Chair Stories: Grandma’s Linseed Oil

by | Dec 27, 2016 | 0 comments

This week I shipped a Fan Back and a Birdcage Side Chair to Rene in California.  Here’s the story that went along with her chairs (I’ll get back to some how-to articles soon):

My Grandmother was a hands-on sort of woman. She was an artist and drew medical drawings professionally before marriage. Being the holiday season, I was thinking about her today while I put the finish on a Fan Back and a Bird Cage chair. I remembered the story I wrote the day she died:

My grandmother, as a young mother, enjoys furniture refinishing for a hobby. She goes to buy boiled linseed oil from the hardware store. But on this day, the store is out of boiled linseed oil; raw linseed oil is all that’s left.
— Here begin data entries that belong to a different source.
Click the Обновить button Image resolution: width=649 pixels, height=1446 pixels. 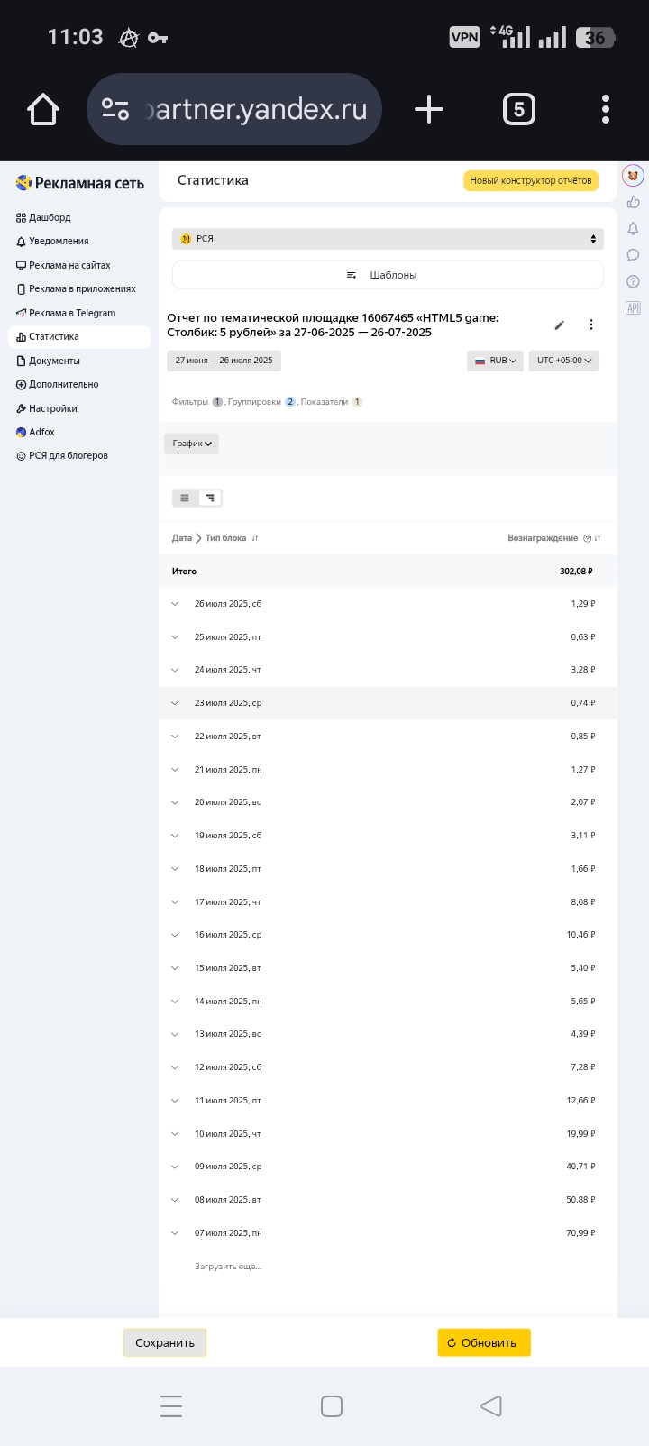click(484, 1342)
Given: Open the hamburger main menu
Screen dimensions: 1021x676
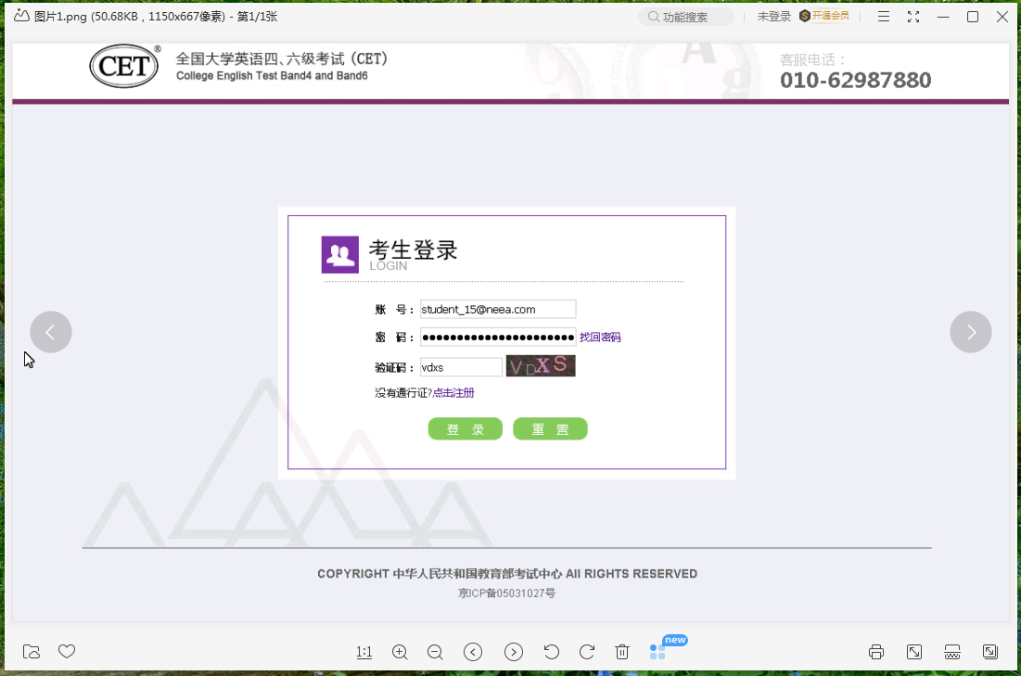Looking at the screenshot, I should (x=884, y=17).
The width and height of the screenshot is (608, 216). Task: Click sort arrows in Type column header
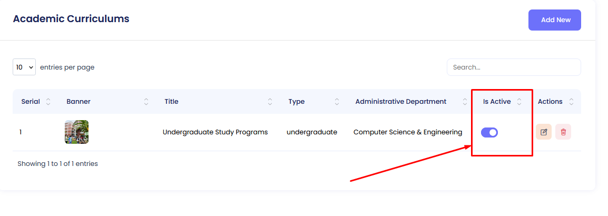click(337, 102)
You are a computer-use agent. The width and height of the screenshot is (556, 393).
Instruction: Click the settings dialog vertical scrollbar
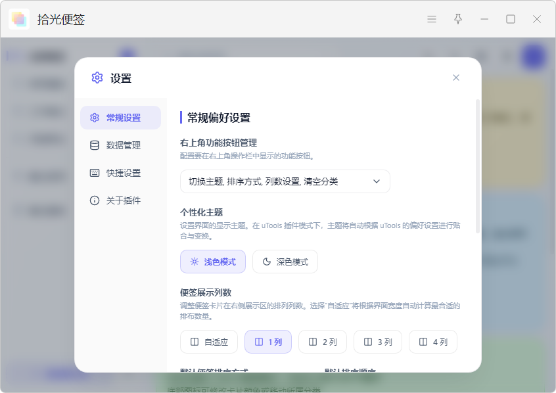[478, 166]
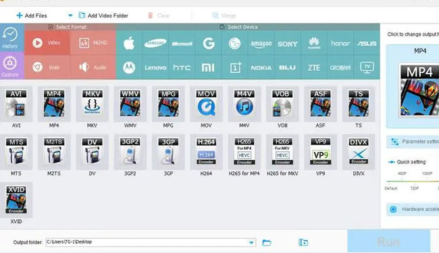Browse output folder with folder icon

tap(267, 242)
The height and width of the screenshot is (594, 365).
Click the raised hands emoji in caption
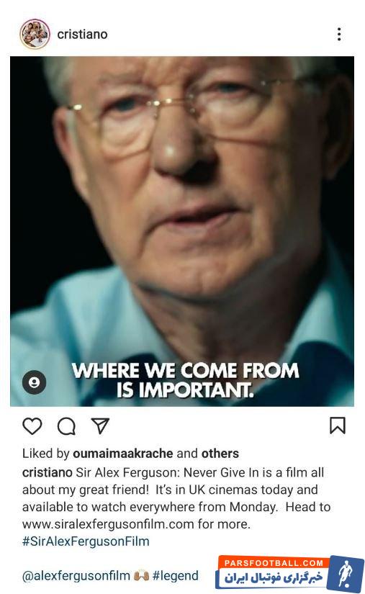141,576
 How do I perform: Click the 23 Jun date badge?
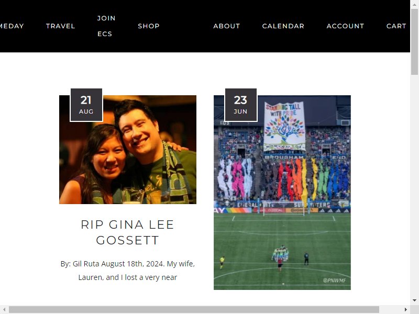(241, 105)
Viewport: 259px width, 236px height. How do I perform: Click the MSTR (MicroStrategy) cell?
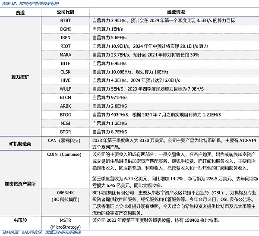(66, 223)
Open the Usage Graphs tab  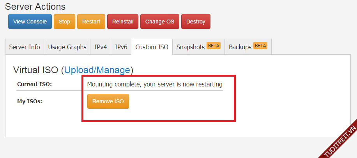tap(67, 47)
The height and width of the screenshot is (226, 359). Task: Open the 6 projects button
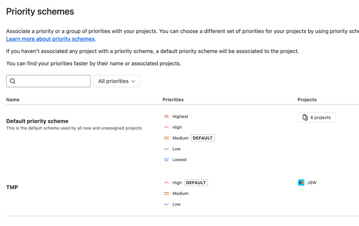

I should pause to tell you that modern boiled linseed oil is not, in fact, boiled. It has all kinds of toxins which cause it to dry, but it is not boiled. Traditional linseed oil was boiled, but in an air-tight container since linseed oil’s boiling point is higher than its flash point.

Grandma does not know this and decides — in typical Grandma fashion — that anyone with a little initiative can boil some oil. She buys the raw stuff, drives home, pours it in a cooking pot and puts it on the stove. And she forgot about it.

When she remembers the oil, she runs into the kitchen and discovers…..everything is fine. So she lifts the lid. The pot explodes. Grandma smells like burnt oil, her walls are black with soot.

Oh dear lord, how to pay for a new kitchen? The opportunity comes when Grandma learns that Marlon Brando is interested in American Indian rights. Grandma writes his secretary a letter: “would Mr. Brando be interested in my father’s book of Edward Curtis Indian portraits?…” He is indeed. Mr Brando got a book. Grandma got a new kitchen.

About fourteen years after I come along, one of my first serious woodworking projects was to make Grandma two shaker tables for her new apartment in assisted living. I built them, and Grandma offered to finish them. She took up a spray can of varnish, but she couldn’t quite figure out the push button on the top. No problem, a can opener will do the trick….

Grandma died years later during a quiet conversation, at the age of 97.